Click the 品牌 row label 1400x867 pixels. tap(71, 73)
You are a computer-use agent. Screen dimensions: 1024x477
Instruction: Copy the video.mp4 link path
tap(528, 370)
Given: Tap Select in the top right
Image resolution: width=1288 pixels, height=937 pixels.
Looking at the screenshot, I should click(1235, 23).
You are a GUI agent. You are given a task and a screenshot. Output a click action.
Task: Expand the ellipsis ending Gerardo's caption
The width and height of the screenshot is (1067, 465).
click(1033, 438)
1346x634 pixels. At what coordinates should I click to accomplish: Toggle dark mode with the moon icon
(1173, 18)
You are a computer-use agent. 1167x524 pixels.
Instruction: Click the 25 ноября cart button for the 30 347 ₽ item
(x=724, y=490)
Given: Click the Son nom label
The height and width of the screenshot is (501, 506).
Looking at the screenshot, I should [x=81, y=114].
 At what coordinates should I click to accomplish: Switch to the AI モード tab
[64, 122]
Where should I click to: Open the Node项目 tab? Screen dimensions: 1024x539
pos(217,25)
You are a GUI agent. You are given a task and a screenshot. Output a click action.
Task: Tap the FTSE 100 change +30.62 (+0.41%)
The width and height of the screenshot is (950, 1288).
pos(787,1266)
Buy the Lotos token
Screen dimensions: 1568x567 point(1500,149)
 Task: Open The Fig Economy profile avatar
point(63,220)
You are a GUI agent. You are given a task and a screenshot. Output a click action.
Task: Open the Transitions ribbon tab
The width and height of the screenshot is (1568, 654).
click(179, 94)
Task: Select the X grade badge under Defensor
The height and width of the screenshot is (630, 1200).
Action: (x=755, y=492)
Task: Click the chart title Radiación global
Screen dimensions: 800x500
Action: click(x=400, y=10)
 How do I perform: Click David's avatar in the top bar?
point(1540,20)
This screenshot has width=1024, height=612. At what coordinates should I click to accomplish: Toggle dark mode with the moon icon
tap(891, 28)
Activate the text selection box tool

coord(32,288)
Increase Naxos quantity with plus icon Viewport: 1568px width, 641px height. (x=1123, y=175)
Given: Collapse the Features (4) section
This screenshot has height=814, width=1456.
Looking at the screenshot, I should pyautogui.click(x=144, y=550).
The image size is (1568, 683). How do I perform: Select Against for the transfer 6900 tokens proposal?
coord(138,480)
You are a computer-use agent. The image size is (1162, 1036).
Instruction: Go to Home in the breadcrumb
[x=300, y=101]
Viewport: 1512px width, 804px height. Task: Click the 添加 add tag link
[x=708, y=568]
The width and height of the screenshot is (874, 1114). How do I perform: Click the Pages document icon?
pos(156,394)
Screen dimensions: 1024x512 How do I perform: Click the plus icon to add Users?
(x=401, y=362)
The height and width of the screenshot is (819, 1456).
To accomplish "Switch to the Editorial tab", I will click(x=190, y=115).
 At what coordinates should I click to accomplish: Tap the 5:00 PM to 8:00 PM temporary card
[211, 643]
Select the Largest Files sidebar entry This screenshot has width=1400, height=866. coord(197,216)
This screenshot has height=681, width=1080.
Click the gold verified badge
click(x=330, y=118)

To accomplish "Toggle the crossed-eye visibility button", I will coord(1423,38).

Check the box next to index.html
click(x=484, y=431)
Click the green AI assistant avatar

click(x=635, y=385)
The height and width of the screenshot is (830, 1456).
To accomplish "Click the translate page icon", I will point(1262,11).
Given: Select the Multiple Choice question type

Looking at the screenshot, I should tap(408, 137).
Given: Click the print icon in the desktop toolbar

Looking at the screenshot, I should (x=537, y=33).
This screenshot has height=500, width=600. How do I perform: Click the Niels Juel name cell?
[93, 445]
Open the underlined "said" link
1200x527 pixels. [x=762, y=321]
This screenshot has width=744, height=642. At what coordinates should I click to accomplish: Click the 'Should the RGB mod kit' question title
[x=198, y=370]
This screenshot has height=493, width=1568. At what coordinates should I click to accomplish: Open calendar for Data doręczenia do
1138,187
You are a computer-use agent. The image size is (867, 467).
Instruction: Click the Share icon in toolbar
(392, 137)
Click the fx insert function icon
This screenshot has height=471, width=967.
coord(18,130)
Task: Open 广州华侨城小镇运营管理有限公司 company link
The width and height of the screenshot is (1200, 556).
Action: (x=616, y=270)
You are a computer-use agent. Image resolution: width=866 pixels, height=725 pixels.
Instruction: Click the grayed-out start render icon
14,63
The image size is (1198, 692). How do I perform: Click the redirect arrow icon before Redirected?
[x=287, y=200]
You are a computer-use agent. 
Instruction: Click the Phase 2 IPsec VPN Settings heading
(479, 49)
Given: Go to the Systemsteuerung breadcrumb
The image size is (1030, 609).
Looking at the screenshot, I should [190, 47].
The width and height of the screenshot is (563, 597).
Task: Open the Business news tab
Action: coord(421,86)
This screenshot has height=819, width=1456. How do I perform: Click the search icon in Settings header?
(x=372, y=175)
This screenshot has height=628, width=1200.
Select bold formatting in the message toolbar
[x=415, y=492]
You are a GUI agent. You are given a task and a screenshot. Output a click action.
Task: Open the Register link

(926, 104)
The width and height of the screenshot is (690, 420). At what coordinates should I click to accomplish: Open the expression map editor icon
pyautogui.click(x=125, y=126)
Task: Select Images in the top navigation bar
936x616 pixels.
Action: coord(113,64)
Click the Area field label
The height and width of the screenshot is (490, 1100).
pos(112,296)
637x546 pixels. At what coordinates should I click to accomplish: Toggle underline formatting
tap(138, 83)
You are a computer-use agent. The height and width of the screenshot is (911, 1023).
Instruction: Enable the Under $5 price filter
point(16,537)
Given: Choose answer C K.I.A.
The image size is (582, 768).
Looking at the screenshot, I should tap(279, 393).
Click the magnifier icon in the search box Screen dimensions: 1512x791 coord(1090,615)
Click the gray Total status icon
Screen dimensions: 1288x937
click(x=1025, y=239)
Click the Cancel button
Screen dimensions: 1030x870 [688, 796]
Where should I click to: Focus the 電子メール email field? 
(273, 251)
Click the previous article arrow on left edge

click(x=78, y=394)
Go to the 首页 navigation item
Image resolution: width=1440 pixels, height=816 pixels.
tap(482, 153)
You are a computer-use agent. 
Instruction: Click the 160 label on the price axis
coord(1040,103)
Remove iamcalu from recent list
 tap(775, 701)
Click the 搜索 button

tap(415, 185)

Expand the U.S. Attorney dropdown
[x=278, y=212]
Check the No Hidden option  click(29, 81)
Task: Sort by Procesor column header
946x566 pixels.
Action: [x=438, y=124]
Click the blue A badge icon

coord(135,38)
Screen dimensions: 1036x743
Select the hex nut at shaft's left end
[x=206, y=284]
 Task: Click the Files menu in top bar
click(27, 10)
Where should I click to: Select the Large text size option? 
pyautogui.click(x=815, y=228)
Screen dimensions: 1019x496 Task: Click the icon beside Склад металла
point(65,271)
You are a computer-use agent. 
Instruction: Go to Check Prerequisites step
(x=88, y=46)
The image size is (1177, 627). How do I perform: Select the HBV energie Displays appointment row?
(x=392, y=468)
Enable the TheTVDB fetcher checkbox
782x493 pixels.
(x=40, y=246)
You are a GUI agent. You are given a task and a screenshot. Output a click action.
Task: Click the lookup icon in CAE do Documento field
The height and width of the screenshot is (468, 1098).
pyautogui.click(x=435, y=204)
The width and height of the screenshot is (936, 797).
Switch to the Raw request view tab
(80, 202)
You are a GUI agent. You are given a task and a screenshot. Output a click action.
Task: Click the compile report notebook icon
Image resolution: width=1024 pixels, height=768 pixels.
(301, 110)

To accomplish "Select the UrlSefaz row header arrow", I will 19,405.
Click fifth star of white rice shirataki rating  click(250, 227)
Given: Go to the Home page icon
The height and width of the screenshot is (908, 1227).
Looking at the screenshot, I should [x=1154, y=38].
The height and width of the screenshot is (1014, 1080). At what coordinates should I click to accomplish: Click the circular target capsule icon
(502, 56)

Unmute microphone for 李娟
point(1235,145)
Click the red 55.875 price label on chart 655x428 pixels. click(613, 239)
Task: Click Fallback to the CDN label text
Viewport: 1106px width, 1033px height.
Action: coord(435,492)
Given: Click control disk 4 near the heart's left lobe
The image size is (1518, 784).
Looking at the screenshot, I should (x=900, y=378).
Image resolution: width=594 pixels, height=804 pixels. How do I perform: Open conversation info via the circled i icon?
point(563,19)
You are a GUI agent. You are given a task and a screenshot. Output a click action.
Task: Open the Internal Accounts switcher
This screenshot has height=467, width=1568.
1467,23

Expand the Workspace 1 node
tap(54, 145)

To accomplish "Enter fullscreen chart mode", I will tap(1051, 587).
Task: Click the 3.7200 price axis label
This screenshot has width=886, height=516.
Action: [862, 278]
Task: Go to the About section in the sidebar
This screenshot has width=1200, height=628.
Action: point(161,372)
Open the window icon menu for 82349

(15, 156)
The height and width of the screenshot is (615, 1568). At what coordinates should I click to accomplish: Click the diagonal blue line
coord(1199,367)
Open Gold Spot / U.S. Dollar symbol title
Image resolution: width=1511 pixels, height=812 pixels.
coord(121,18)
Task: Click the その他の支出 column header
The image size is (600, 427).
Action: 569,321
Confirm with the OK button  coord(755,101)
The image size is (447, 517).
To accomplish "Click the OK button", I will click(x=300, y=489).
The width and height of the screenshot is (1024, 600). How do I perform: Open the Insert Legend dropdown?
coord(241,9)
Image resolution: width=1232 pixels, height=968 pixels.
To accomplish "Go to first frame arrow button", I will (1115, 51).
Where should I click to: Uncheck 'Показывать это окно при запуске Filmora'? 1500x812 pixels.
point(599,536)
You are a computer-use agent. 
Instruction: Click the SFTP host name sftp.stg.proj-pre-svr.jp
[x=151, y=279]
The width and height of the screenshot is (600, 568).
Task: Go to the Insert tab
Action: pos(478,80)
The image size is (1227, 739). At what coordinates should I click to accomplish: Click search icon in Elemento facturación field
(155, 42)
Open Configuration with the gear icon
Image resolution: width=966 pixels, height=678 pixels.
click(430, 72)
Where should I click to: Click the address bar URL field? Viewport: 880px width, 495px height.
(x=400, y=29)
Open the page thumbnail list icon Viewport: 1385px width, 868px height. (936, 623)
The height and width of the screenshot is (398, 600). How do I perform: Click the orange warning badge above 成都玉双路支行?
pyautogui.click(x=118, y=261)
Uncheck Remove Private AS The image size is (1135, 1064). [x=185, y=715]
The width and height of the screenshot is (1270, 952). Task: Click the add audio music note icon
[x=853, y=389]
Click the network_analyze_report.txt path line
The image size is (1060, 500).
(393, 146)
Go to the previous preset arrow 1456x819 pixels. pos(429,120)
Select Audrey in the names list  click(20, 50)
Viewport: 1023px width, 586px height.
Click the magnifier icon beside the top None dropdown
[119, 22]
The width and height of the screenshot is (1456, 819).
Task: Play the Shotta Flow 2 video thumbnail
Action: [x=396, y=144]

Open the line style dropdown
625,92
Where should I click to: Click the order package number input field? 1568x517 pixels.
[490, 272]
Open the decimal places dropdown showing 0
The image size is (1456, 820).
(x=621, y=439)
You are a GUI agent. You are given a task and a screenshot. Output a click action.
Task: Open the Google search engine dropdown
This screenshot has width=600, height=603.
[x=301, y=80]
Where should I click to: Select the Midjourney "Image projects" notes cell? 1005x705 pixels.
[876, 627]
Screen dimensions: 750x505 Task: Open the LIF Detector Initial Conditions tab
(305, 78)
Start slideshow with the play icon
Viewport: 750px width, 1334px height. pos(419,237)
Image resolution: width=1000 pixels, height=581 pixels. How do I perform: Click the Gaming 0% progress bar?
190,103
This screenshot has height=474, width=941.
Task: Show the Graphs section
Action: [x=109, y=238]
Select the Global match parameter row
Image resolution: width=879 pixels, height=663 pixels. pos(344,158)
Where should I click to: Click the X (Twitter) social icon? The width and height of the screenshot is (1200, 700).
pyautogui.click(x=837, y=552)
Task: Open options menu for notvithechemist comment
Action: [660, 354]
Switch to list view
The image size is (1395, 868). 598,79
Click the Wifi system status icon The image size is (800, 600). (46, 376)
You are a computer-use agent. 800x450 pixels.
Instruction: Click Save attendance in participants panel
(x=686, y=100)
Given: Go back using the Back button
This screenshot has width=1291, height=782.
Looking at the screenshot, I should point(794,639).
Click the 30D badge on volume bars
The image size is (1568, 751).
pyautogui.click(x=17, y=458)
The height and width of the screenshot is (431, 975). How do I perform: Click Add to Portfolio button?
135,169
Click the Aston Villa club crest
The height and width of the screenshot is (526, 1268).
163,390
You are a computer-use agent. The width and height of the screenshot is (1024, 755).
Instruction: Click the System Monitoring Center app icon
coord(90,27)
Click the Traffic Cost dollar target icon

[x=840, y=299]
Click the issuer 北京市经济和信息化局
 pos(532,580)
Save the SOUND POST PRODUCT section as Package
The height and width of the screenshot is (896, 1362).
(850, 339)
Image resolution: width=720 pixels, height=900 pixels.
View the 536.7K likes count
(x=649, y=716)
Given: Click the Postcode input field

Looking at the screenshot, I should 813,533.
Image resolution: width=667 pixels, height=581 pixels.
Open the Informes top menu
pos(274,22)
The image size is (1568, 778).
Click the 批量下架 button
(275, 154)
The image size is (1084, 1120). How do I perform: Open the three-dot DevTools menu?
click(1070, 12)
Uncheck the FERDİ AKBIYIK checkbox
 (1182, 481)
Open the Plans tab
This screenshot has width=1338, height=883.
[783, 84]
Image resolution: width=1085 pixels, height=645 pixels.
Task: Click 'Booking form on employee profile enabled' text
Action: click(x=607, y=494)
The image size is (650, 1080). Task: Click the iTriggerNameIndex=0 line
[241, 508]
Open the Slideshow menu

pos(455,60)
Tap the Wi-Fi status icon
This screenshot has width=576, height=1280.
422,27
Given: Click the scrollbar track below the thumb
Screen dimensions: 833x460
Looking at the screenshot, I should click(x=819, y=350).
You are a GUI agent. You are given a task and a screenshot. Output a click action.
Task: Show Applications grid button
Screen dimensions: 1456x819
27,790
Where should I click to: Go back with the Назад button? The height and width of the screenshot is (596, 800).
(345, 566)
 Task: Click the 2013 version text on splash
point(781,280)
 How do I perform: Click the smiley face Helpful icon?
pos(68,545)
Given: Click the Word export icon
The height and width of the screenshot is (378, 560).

::::::::::

**EXERCISE OBJECTIVE:**
Pull out every line of the data above that contains the word "will", treating uppercase and lowercase letters as different.

**RESPONSE:**
To accomplish "Switch to the Editorial tab", I will click(x=190, y=115).
To accomplish "Toggle the crossed-eye visibility button", I will coord(1423,38).
To accomplish "Click the translate page icon", I will point(1262,11).
To accomplish "Select the UrlSefaz row header arrow", I will 19,405.
To accomplish "Enter fullscreen chart mode", I will tap(1051, 587).
To accomplish "Click the OK button", I will click(x=300, y=489).
To accomplish "Go to first frame arrow button", I will (1115, 51).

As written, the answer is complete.